Take each line of the data that contains the string "agent" and copy it.

Task data below:

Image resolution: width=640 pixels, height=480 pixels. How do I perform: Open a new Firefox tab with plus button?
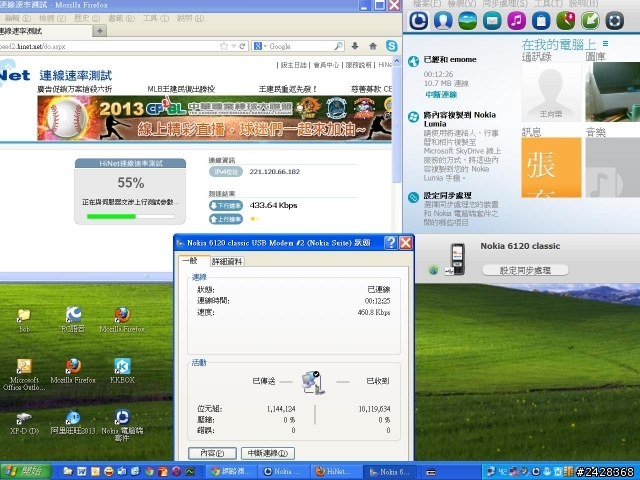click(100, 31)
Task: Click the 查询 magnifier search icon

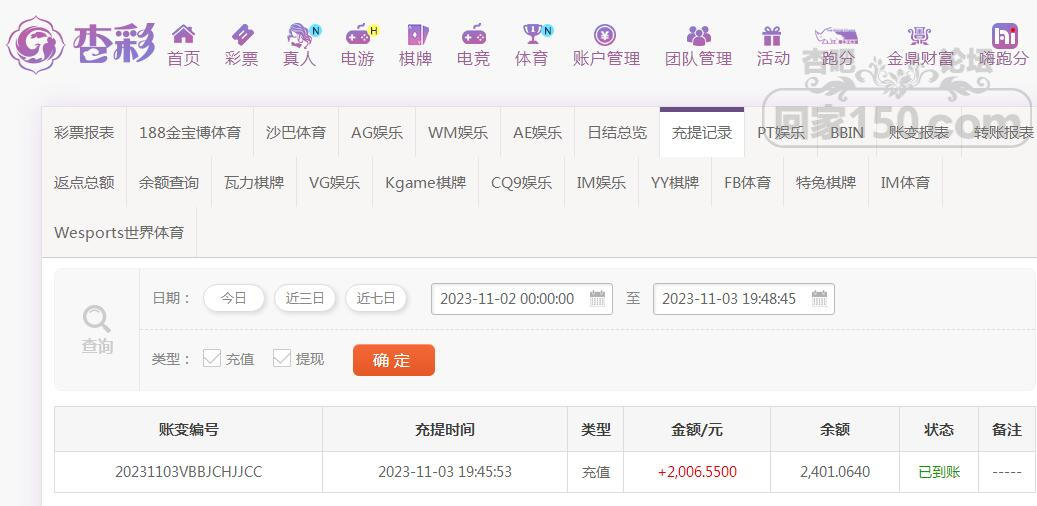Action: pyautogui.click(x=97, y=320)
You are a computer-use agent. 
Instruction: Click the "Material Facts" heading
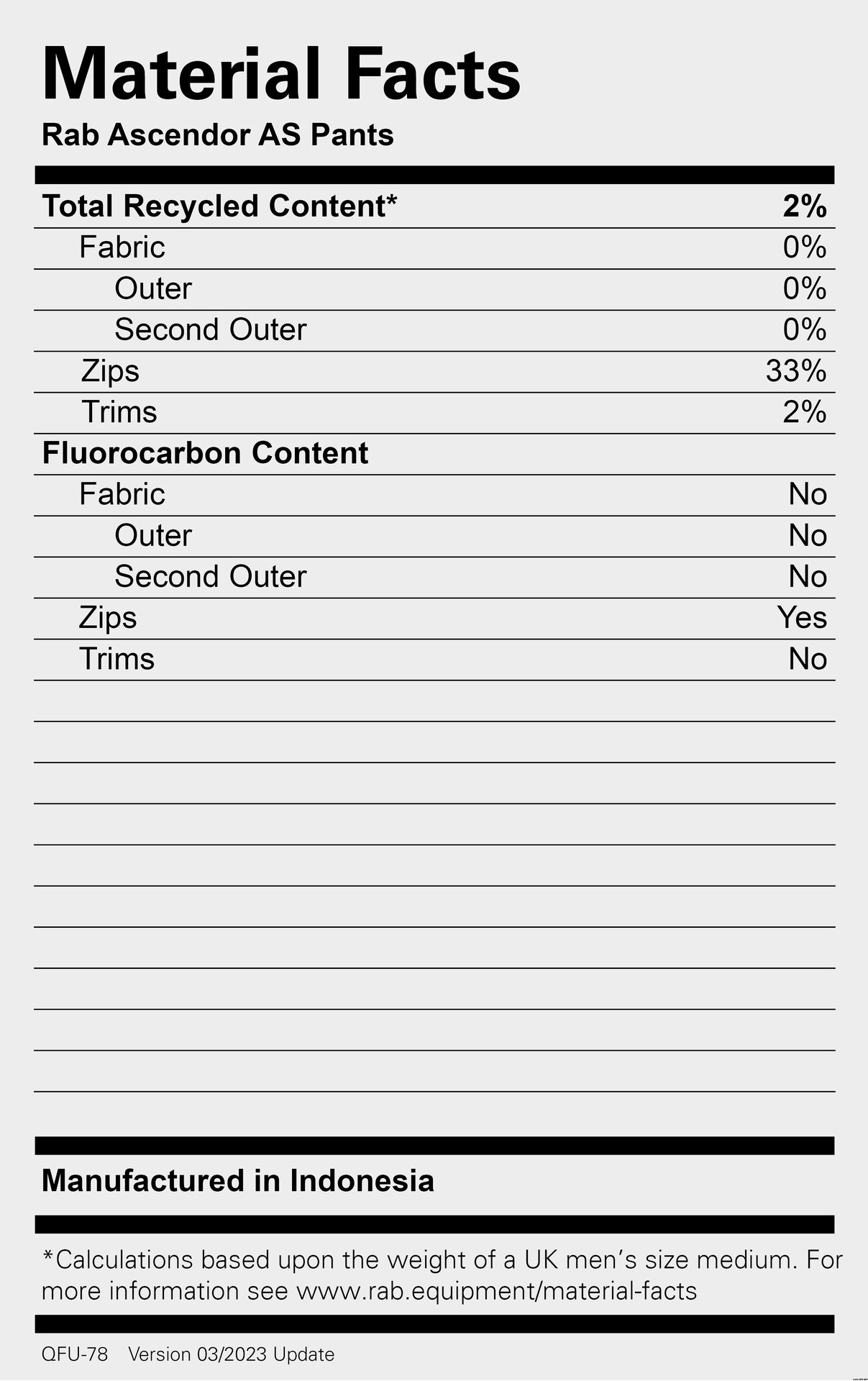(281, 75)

End of Task data.
Task data below:

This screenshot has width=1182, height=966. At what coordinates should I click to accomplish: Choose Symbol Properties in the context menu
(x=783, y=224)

End of Task data.
Task data below:

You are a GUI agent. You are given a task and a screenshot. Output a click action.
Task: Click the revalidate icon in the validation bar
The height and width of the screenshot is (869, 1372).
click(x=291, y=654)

End of Task data.

### Task solution
You are a computer-use agent. 
You are a GUI agent. You are given a task and a screenshot. Output a click action.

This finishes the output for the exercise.